程咬金は大きく息を吸い込み、憤慨したように言った。


「でも母さん!おかしいことはおかしいって言わなきゃ!それが男ってもんじゃねえか!それにさっきの役人、逃げたぜ!俺の言うことが正しすぎて、反論できなかったんだよ!見てたか?ビビってたぞ!」


秦氏は呆れ果てて、もはや言葉も出なかった。程咬金はケロッとした顔で、散らばった大根や魚の切身を最後に一つ拾い上げると、再び天秤棒のそばへ戻った。そして、腹の底から、今まで以上の大声を張り上げた。


「さあさあ!皆の衆!大騒動も一件落着!役人もビビって退散!これを記念して、母ちゃん特製竹熊手、今日だけじゃあああ!一本買えば一本分タダ!…ってわけにはいかねえな!でもな、役人も逃げ出すほどの正義の味方!この熊手を持てば、お前も今日の俺みたいに、悪い奴らをブッ飛ばせるかもな!?買わなきゃソンソン!さあ、今すぐだぜぇーーー!」


そのあまりに無茶苦茶な売り文句に、呆れていた人々の間から、再び笑い声が沸き起こった。八百屋の親父も魚屋の大将も、怒りが半分、呆れが半分、そしてなぜか笑いが混じってしまい、もはやどうにもならなかった。


「まったく…あのバカ…」「でも、憎めねえな…」「熊手より斧を持たせた方が世のためだぜ…」


秦氏は、またもや深い深いため息をつき、額に手を当てた。しかし、その目は、騒動を巻き起こしながらも、なぜか明るさを取り戻した市場と、無邪気に売り声を上げる息子の姿を見つめていた。疲労感と諦めの中に、ほんの少し、どこか愛おしいような、誇らしいような、複雑な感情がよぎった。

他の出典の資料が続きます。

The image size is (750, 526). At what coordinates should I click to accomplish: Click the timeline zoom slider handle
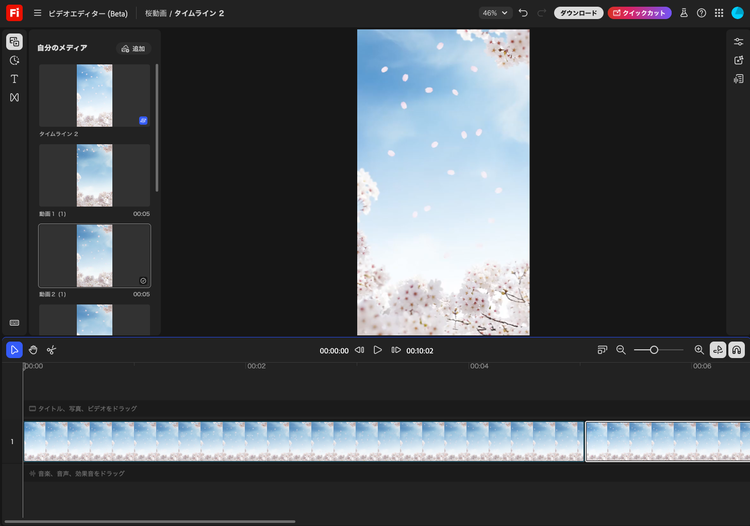point(654,350)
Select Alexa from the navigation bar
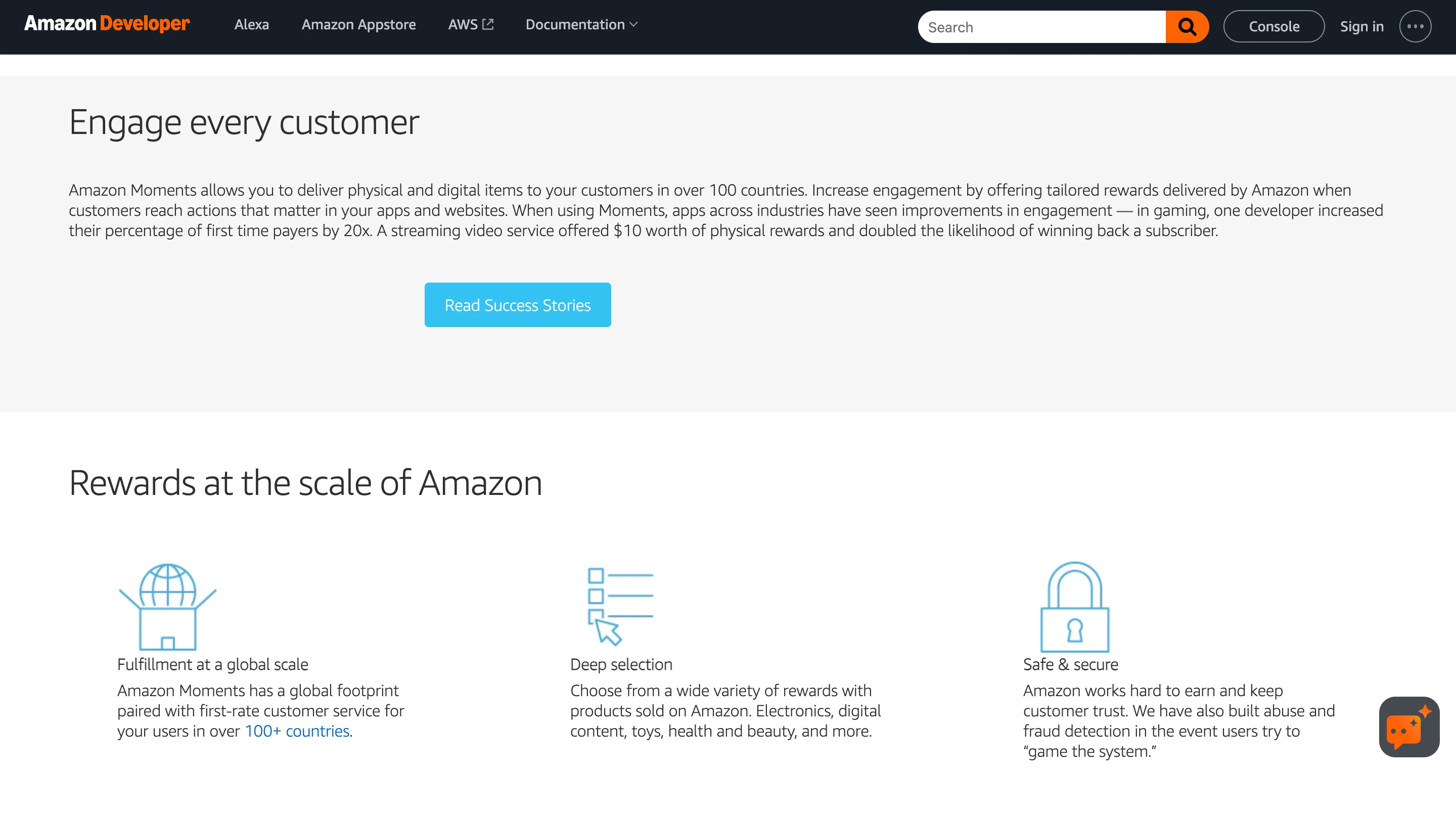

こうして、程咬金の母と子の竹熊手売りは、大騒動を巻き起こしながらも、なぜか数本は売れ、明日の糧を得たのだった。程咬金は、自分がやがて「混世魔王」と呼ばれ、隋王朝を震撼させる大乱の主役の一人となることなど露とも知らず、今日も母の編んだ竹熊手を天秤棒にブンブン振り回しながら、満面の笑みで帰路についた。市場の人々の囁きは確かに正しかった。


「あのデカイ男…竹熊手より、もっとデカい斧とか持たせた方が、絶対に似合うし、世の中も面白くなるんじゃねえか?」


その斧との出会いは、そう遠い未来のことではなかった。乱世の波は、東阿の片田舎にさえ、確実に押し寄せつつあった。程咬金の破天荒な笑い声は、その波を、本人も気づかぬうちに、さらに大きくさせる一因となろうとは…。